Many of the skeletal problems that affect people with Marfan syndrome also occur in the general population and are treated the same way. They include:
- Scoliosis. For some children and adolescents, doctors recommend a custom-made back brace, which is worn nearly continuously until growth is complete. Although a brace can’t permanently straighten the spine, it may help stop spinal curvature from becoming worse. If the curve in your child’s spine is too great, a brace may not be effective and your doctor may suggest surgery to straighten the spine.
- Concave chest. When a concave chest affects your child’s breathing, surgery may be an option. The operation consists of raising the sternum and ribs and holding them in place. A convex chest doesn’t cause functional problems, but it may be a cosmetic concern and can also be corrected surgically.
- Dislocated lens. In younger children, a dislocated lens can be treated effectively with glasses or contact lenses that refract around or through the lens. Adolescents who find glasses cosmetically unacceptable or their visual field too restricted may be candidates for a type of intraocular lens implant.
- Glaucoma. While glaucoma can’t be cured, the disease can be controlled with early detection and treatment. Eyedrops, oral medications and surgical procedures can prevent or slow further damage.
- Cataracts. Surgery to replace your clouded lens with an artificial lens is usually very successful at improving vision damaged by cataracts. You may want to consider cataract surgery once vision loss begins to interfere with everyday activities.
- Retinal detachment. In most cases, eye surgeons can repair sections of the retina that have torn or detached.

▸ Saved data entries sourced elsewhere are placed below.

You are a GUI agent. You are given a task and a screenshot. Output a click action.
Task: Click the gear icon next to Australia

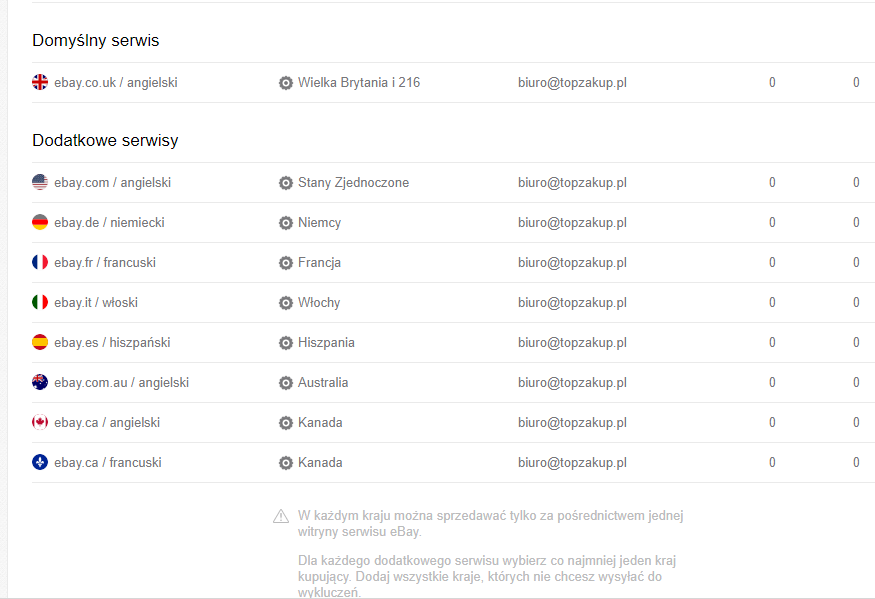tap(286, 383)
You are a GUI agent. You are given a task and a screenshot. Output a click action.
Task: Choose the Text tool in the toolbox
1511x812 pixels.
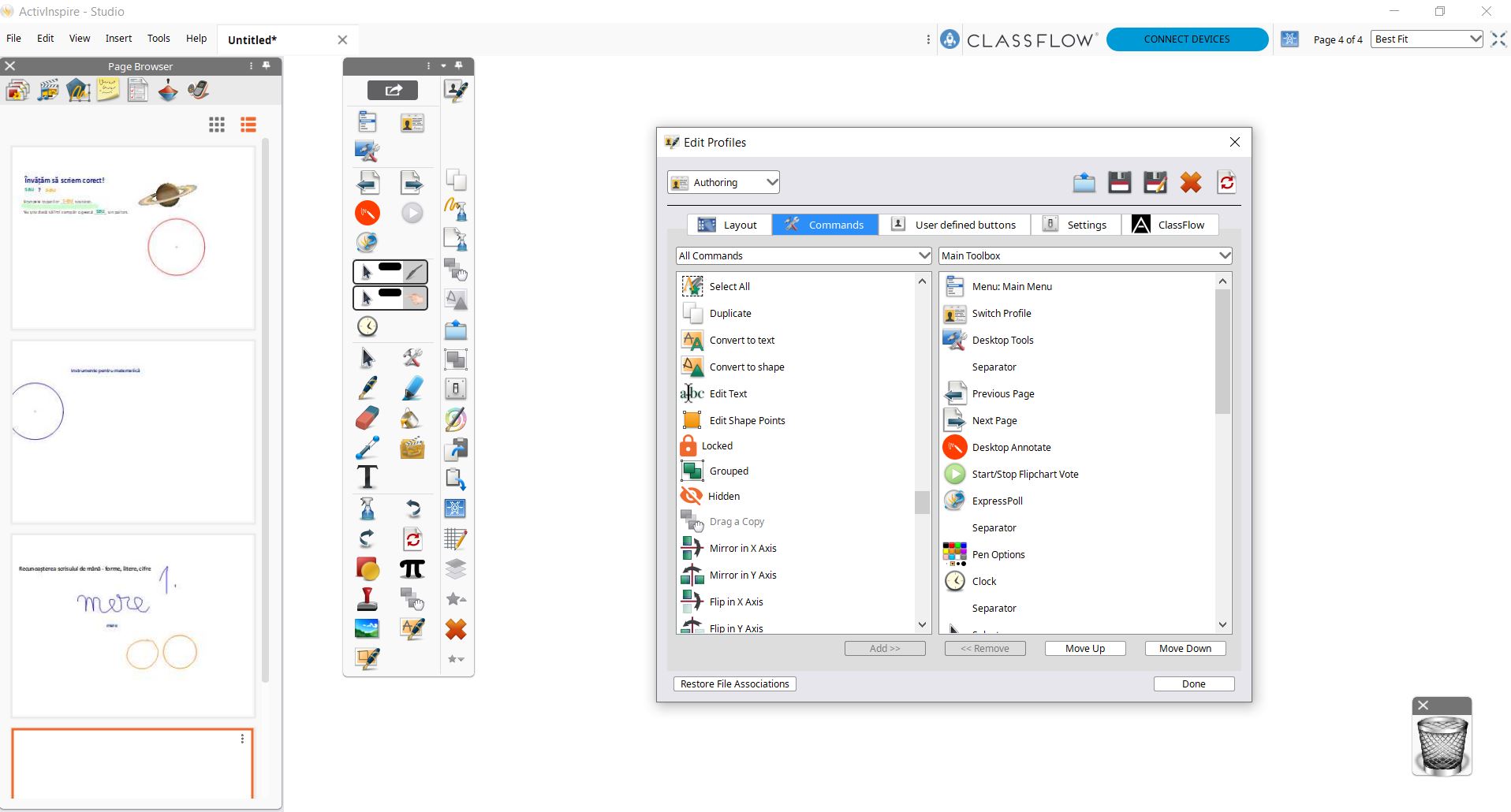point(367,478)
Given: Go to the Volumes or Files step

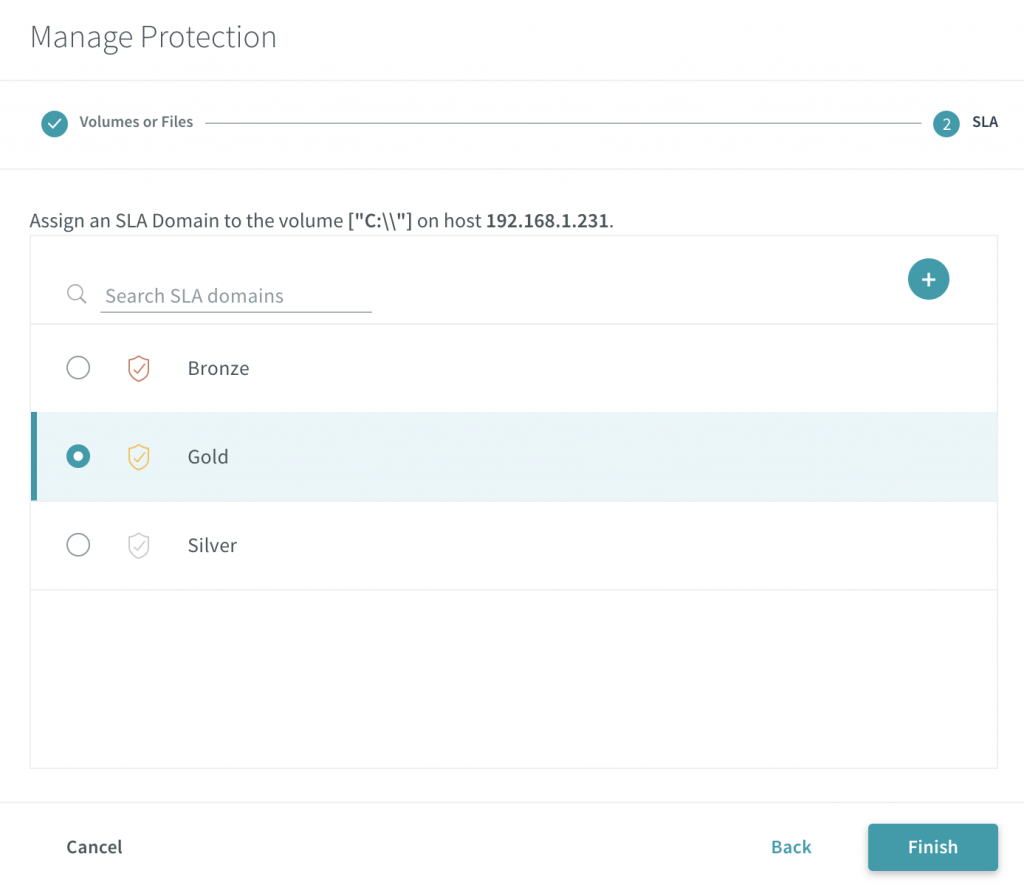Looking at the screenshot, I should tap(136, 122).
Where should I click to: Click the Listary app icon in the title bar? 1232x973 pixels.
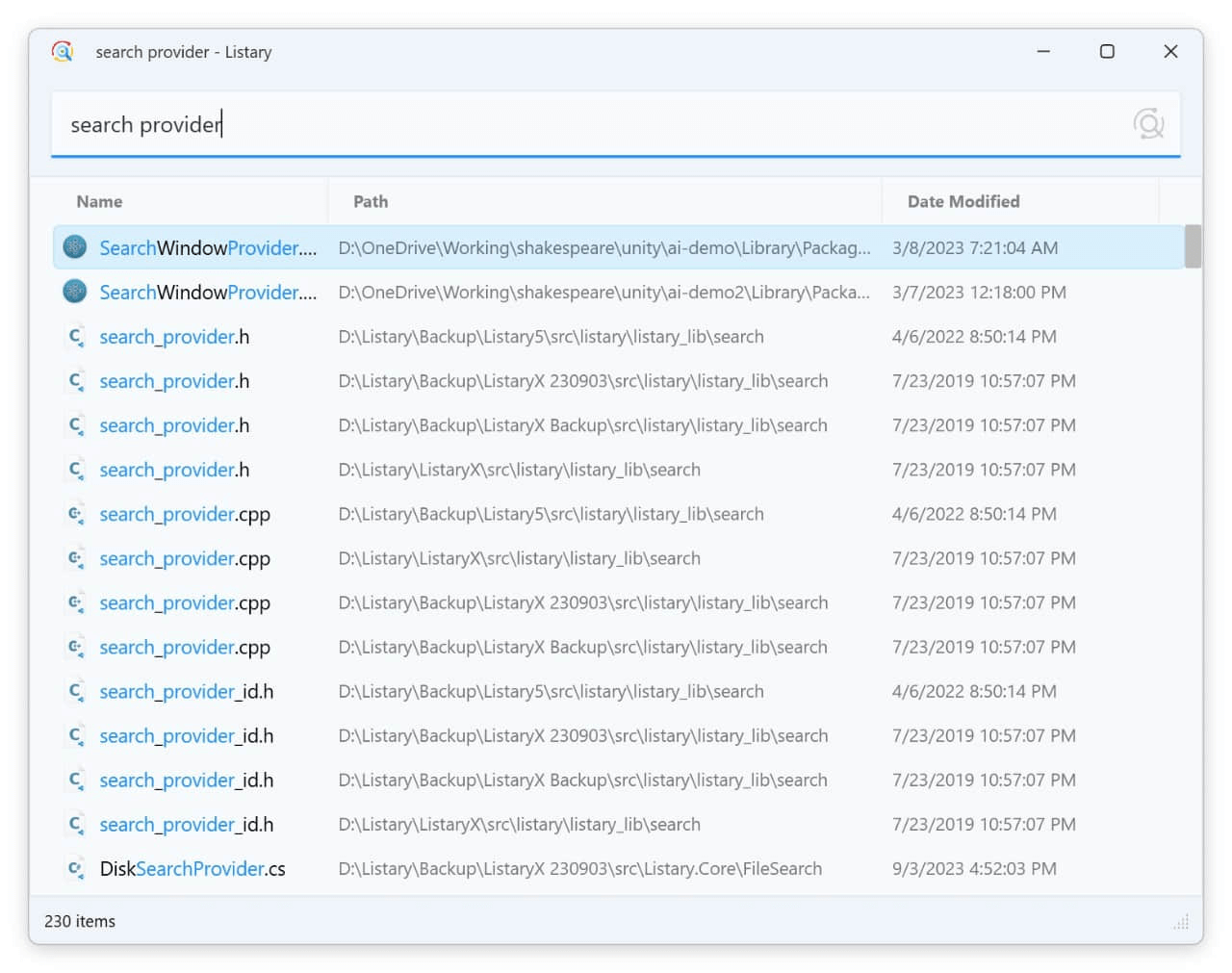(63, 52)
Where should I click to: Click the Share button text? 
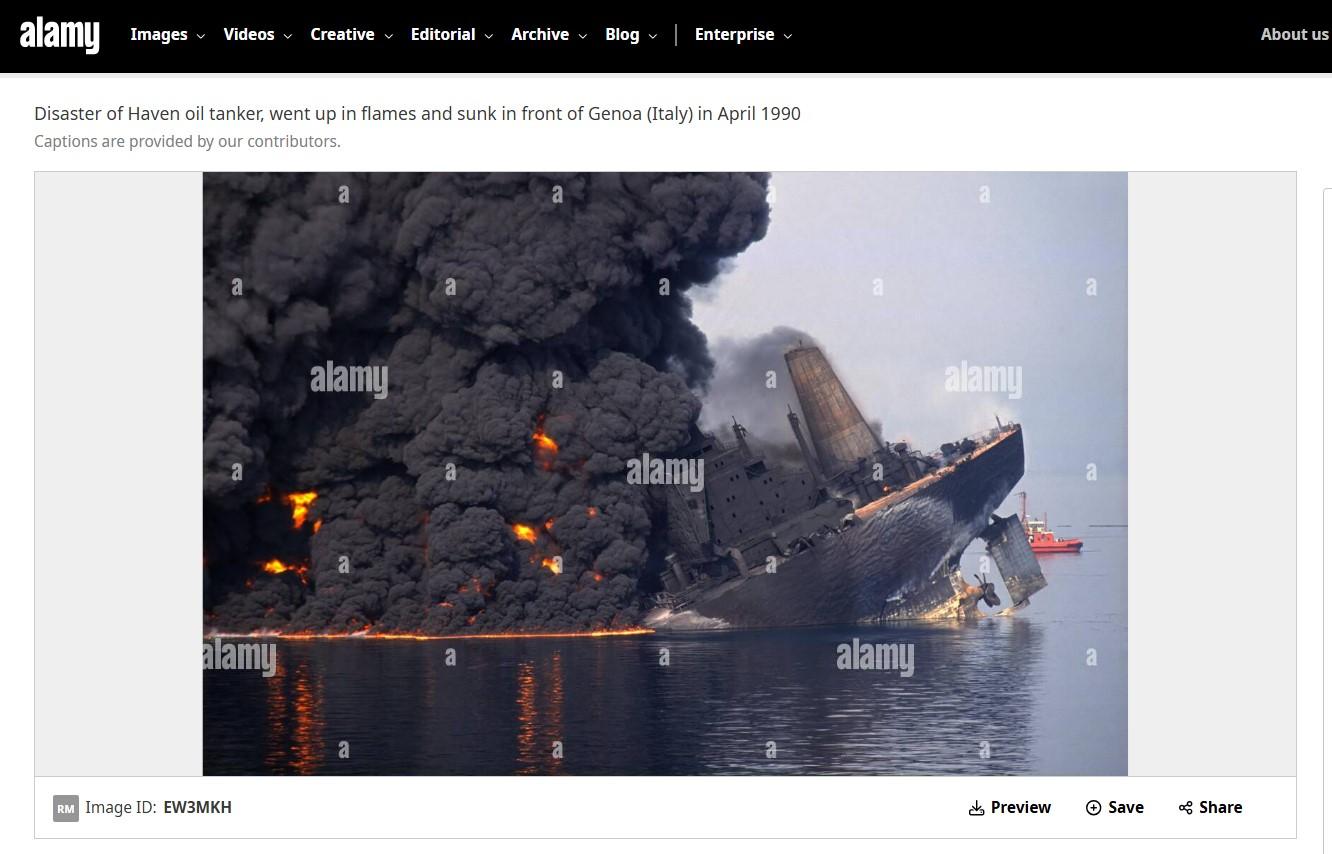pyautogui.click(x=1220, y=808)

Depending on your risk of heart, eye or skeletal complications, your doctor may recommend that you avoid competitive sports and certain recreational activities.
- Ice hockey
- Rock climbing
- Scuba diving
- Singles tennis
- Touch football
- Lap swimming
- Brisk walking
- Modest hiking
- Doubles tennis
Living with a genetic disorder can be extremely difficult for both adults and children. Adults who receive a diagnosis later in life may wonder how the disease will affect their careers, their relationships and their sense of themselves. And they may worry about passing the defective gene to their children. But Marfan syndrome can be even harder on young people, especially because the often inherent self-consciousness of childhood and adolescence may be exacerbated by the disease’s effect on appearance, academic performance and motor skills. Working together, parents, teachers and medical professionals can provide children with both emotional support and practical solutions for some of the more distressing aspects of the disease. For example, children with Marfan syndrome may struggle in school because of eye problems that can easily be corrected with glasses or contact lenses. And difficulty with handwriting, a fine-motor skill, can be remedied by allowing students to use laptop computers in the classroom or by giving them more time on handwritten assignments. For most young people, though, cosmetic concerns are at least as important as academic ones. Parents can help by anticipating these concerns and offering solutions: contact lenses instead of glasses; a brace for scoliosis; dental work for crowded teeth; and clothes that flatter a tall, thin frame. In the long run, accurate information about the disease, good medical care and strong social support can help both children and adults cope with Marfan syndrome.